Highlighting the week's most interesting stories and studies: Big News in the Big Apple; Parity in Pre-K, Early Ed in ESSA

Hot Topics

Start Spreadin’ the News…

New York Mayor Bill de Blasio this week launched the next big thing in pre-K: free, full-day, high-quality education for every 3-year-old in the city by 2021.

Rolling out first where it’s needed most, the new program will start providing enhanced family services and teacher training for 10,000 3-year-olds already in preschool and then provide “3-K” for families in two of the city’s lowest-income areas of South Bronx and Brooklyn.

3-K For All builds on the Mayor’s Pre-K for All program, started in 2013-14, which has converted half-day seats to full-day, created new pre-K centers, and partnered with community providers to expand access to high-quality pre-K for 4-year-olds.
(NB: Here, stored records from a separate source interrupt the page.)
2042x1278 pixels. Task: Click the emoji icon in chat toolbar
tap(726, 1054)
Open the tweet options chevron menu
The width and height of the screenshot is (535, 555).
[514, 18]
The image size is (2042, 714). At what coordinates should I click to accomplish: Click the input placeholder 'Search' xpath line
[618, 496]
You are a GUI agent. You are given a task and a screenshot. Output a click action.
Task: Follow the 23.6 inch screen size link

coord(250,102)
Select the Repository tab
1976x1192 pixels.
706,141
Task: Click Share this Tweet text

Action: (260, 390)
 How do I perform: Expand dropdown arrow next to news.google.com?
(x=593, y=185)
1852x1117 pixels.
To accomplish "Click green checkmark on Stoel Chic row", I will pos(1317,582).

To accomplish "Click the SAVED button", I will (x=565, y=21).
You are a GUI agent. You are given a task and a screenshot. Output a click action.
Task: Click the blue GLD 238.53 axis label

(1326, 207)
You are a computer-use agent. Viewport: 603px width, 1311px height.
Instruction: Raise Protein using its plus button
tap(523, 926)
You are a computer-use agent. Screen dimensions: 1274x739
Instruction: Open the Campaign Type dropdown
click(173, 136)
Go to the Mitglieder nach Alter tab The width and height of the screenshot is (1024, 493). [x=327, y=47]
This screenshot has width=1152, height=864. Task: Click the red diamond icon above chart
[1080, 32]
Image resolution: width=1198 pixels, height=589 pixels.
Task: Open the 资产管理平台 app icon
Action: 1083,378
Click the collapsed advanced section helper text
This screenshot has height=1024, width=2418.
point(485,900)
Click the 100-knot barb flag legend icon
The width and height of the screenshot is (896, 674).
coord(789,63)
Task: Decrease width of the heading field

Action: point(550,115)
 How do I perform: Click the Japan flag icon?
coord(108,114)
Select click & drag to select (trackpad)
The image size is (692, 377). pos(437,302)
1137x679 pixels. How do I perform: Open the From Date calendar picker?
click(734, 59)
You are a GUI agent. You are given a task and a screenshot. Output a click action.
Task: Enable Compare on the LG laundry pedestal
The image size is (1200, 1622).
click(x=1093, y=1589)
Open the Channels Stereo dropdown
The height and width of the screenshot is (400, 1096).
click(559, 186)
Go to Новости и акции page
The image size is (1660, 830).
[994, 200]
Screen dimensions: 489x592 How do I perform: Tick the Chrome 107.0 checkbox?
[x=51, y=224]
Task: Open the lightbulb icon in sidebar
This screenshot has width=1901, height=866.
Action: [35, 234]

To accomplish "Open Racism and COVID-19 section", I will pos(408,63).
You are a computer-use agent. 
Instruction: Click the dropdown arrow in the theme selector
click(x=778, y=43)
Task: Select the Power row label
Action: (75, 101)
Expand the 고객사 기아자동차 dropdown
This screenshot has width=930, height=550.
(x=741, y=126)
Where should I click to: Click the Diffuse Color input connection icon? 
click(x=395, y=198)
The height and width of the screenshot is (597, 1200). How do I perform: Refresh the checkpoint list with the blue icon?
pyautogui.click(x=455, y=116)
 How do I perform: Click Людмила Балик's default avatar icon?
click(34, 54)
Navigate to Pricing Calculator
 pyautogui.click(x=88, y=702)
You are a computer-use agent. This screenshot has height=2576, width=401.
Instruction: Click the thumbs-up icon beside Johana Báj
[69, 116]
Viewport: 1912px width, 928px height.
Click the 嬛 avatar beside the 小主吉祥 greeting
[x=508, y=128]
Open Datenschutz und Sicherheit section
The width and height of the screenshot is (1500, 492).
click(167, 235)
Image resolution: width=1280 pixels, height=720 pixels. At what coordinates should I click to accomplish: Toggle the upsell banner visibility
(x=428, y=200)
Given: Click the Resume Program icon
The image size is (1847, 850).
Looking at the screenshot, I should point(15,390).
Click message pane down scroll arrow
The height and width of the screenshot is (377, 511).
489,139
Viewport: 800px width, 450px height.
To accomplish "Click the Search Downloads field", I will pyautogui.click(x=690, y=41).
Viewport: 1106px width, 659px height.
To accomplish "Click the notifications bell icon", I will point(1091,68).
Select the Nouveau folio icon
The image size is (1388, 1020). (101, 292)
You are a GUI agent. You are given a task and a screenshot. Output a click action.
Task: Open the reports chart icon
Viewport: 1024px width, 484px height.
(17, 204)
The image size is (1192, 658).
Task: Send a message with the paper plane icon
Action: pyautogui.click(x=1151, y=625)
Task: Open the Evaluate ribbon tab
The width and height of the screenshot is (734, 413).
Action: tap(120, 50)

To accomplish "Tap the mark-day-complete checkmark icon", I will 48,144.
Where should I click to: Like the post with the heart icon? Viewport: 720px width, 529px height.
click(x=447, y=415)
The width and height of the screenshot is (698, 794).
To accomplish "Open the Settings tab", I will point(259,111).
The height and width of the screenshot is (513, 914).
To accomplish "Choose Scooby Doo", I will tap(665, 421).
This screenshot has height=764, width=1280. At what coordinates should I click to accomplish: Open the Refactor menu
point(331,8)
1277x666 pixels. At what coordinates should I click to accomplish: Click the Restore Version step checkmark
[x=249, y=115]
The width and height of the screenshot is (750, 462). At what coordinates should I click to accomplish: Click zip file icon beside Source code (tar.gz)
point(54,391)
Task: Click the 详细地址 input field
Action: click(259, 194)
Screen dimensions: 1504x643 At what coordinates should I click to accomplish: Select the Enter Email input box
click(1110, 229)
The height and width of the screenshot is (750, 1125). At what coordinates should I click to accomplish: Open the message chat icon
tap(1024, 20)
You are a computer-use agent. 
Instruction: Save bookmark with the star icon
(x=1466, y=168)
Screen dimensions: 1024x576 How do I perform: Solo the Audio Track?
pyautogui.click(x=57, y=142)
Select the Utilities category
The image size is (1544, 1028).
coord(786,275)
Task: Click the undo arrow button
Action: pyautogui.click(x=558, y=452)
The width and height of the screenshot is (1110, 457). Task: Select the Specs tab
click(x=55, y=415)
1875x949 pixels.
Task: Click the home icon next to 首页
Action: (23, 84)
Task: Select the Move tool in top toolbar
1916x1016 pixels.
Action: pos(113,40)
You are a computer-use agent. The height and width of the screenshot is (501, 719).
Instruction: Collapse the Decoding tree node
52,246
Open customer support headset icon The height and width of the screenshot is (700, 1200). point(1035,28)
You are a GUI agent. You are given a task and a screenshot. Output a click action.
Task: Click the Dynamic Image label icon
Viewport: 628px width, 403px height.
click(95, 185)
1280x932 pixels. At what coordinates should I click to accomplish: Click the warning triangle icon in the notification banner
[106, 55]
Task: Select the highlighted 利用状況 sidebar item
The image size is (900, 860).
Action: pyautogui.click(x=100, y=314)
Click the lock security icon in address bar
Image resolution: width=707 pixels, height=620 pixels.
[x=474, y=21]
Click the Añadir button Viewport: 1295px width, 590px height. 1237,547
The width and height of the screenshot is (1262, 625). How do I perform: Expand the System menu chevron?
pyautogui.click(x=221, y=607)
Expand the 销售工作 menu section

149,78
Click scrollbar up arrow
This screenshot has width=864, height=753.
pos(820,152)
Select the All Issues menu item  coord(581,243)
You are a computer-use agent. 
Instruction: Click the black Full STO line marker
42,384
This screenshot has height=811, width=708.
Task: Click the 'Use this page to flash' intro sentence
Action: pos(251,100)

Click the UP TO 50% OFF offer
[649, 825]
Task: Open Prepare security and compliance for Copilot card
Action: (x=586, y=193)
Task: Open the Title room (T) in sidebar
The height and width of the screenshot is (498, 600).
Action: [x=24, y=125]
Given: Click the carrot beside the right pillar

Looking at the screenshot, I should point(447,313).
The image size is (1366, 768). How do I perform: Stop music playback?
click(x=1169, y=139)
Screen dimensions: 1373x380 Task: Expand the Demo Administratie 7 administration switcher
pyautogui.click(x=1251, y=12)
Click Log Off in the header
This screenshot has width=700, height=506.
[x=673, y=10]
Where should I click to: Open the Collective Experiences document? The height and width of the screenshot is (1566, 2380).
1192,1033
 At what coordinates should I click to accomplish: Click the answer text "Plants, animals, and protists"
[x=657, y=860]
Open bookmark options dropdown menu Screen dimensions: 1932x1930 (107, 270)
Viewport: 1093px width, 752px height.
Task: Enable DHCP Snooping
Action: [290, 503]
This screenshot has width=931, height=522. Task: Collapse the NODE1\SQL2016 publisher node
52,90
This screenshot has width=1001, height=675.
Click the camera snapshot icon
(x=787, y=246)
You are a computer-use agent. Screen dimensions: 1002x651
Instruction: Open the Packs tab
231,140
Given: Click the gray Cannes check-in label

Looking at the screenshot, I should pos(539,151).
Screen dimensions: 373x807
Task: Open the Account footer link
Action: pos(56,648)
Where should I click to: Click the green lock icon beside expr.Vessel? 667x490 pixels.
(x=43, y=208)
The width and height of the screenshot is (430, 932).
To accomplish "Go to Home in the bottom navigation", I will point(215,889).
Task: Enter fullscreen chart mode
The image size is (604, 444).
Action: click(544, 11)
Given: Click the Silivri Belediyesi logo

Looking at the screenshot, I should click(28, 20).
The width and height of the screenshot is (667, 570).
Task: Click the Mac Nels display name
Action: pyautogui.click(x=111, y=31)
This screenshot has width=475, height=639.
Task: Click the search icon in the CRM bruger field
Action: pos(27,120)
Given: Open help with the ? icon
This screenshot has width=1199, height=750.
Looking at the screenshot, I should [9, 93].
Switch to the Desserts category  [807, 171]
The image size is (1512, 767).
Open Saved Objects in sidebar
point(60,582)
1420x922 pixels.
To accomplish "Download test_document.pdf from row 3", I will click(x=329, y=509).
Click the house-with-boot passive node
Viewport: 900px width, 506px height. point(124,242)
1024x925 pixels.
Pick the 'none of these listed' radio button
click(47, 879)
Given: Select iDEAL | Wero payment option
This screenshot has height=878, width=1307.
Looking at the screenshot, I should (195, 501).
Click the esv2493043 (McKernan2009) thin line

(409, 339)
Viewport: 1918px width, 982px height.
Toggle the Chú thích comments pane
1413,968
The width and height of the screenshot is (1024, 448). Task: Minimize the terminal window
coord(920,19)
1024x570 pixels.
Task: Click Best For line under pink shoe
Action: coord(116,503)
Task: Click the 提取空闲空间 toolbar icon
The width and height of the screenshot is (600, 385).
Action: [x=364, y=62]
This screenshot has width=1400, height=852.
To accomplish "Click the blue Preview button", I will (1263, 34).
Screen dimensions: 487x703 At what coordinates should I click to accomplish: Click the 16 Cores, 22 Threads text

Today, that program reaches about 70,000 children.

Washington DC already provides free pre-K for 3- and 4-year-olds in a mixed delivery system of high-quality programs; yet the scale, depth and diversity of the NYC proposal makes it noteworthy.

To reach such ambitious goals, NYC will need additional state and federal support. They also need to find space and—perhaps most daunting—enough strong teachers to staff highly effective programs.

Attracting top-quality teachers to pre-K classrooms and keeping them is often a challenge. Our new report on public pre-K compensation parity shows the vast majority of publicly funded pre-K programs do not require equivalent pay and benefits for pre-K teachers compared to kindergarten teachers with the same qualifications. (See below)

Such gaps, combined with increased stress and burnout, can contribute to high turnover rates and subpar performance among prekindergarten teachers, lowering classroom quality and reducing early learning gains for children.

So simply adding another year of education isn’t good enough—you have to do it right. New York City’s Pre-K for All has been notable for its program quality. A sustained commitment will be needed if this grand experiment is to make long-term inroads on inequality, improve the lives of all New Yorkers and become a model for others.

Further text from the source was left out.